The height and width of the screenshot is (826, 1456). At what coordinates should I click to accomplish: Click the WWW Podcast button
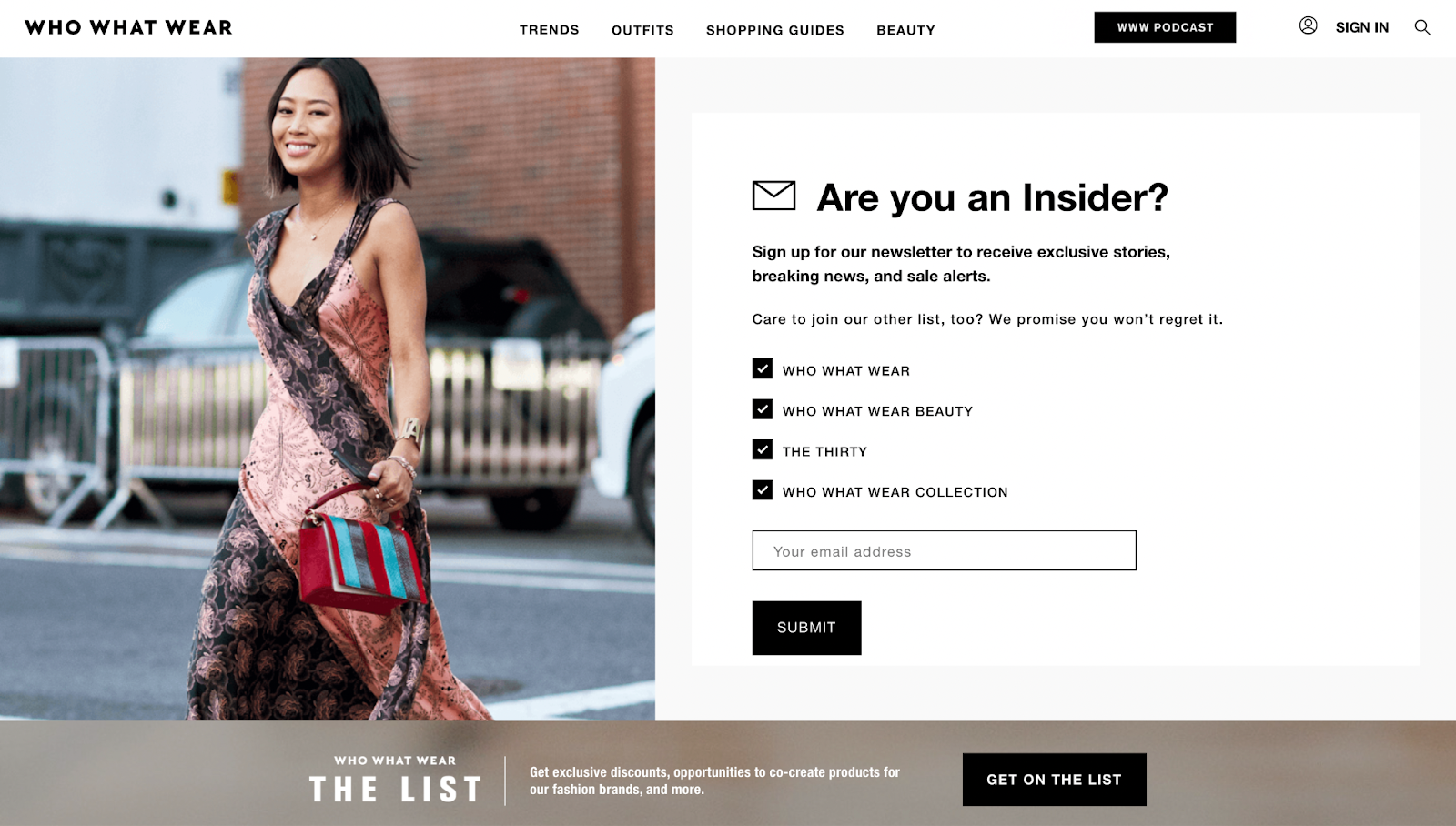pos(1165,27)
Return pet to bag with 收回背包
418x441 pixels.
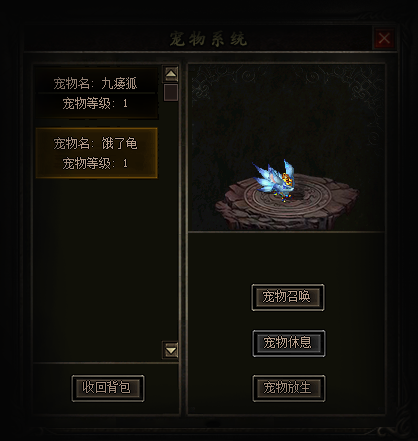pyautogui.click(x=108, y=388)
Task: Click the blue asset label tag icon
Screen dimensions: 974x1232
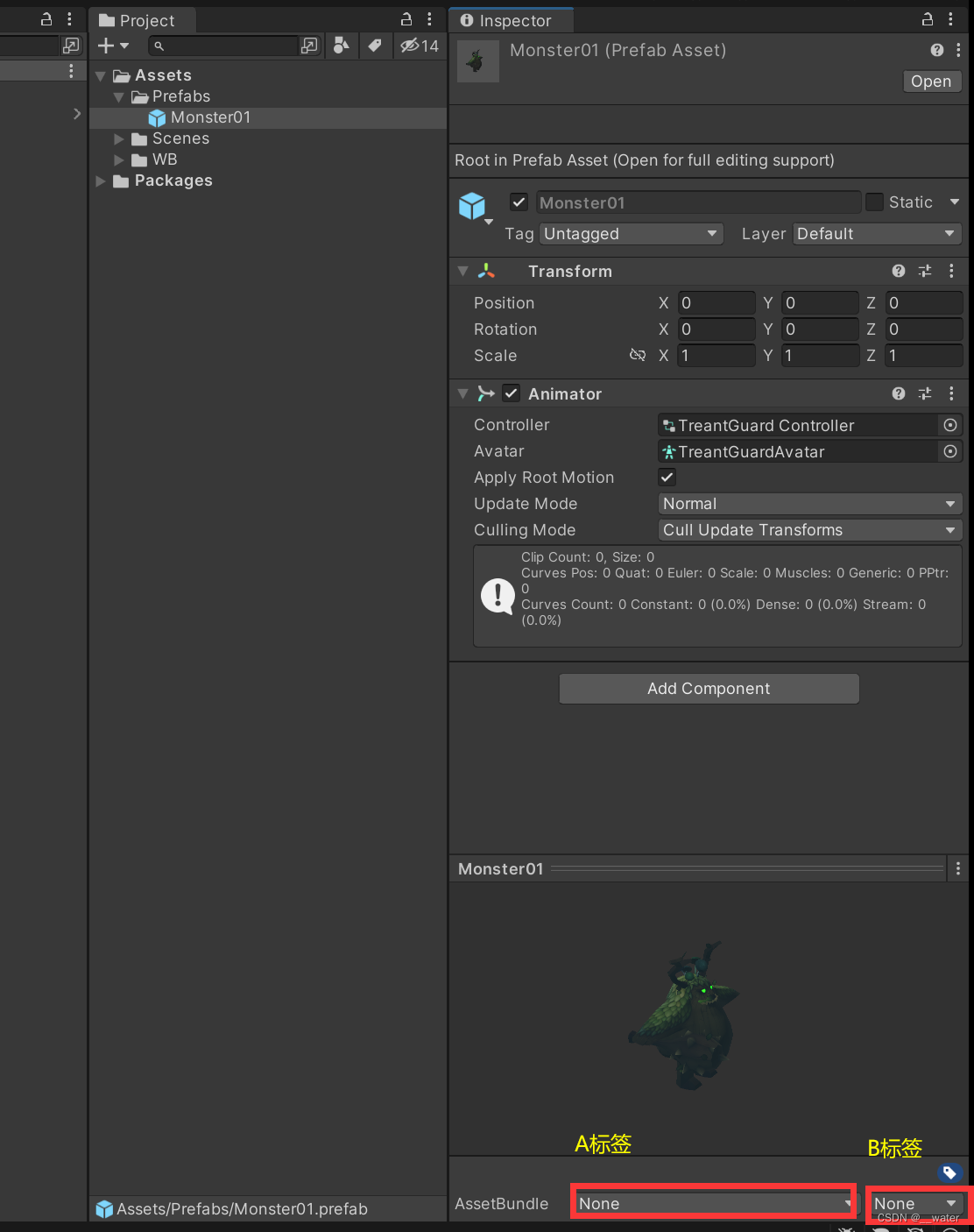Action: coord(949,1173)
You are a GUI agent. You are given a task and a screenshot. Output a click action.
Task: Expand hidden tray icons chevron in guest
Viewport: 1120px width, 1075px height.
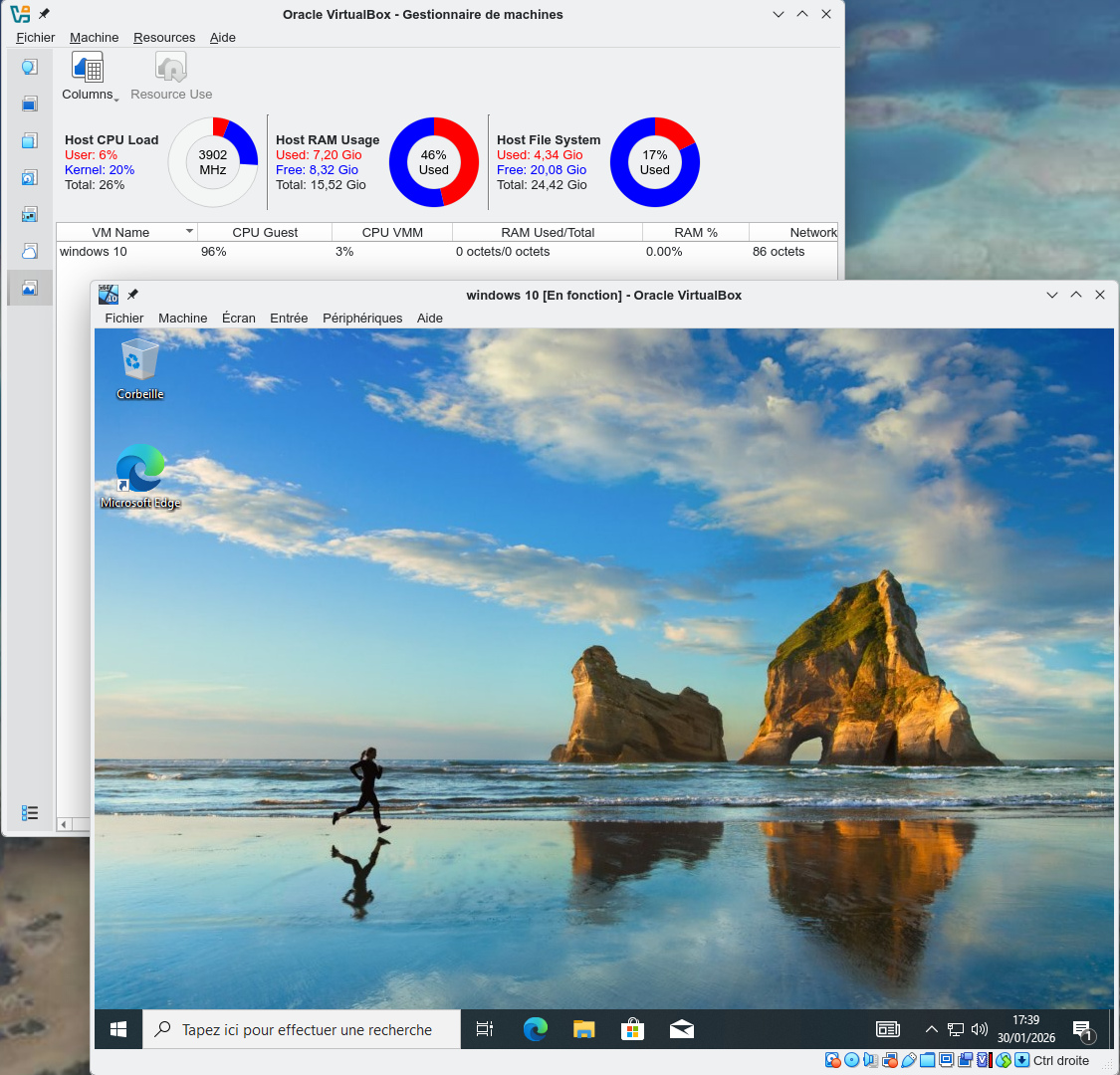point(931,1029)
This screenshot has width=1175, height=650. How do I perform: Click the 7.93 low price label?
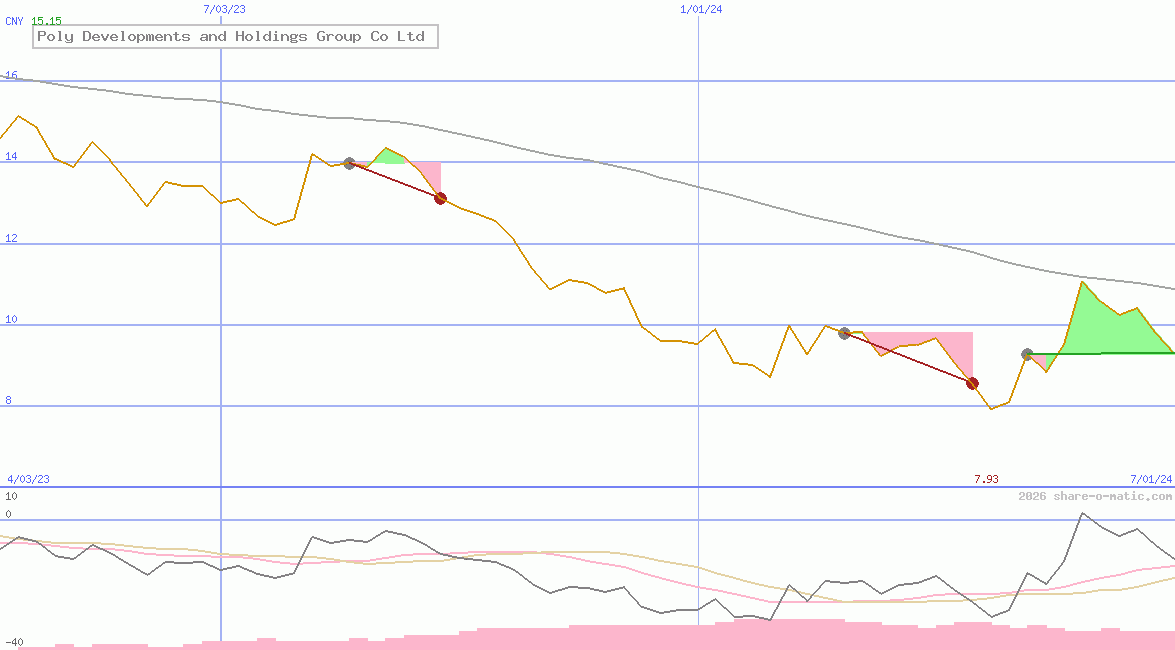(x=986, y=479)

————

**Exercise:**
Please retype the entries above word for word, but only from the line containing "Viewport: 1120px width, 1075px height." through the last line, and without the pictures.

**Solution:**
Viewport: 1120px width, 1075px height.
point(931,1029)
This screenshot has width=1175, height=650. How do I perform: Click the 7.93 low price label?
(x=986, y=479)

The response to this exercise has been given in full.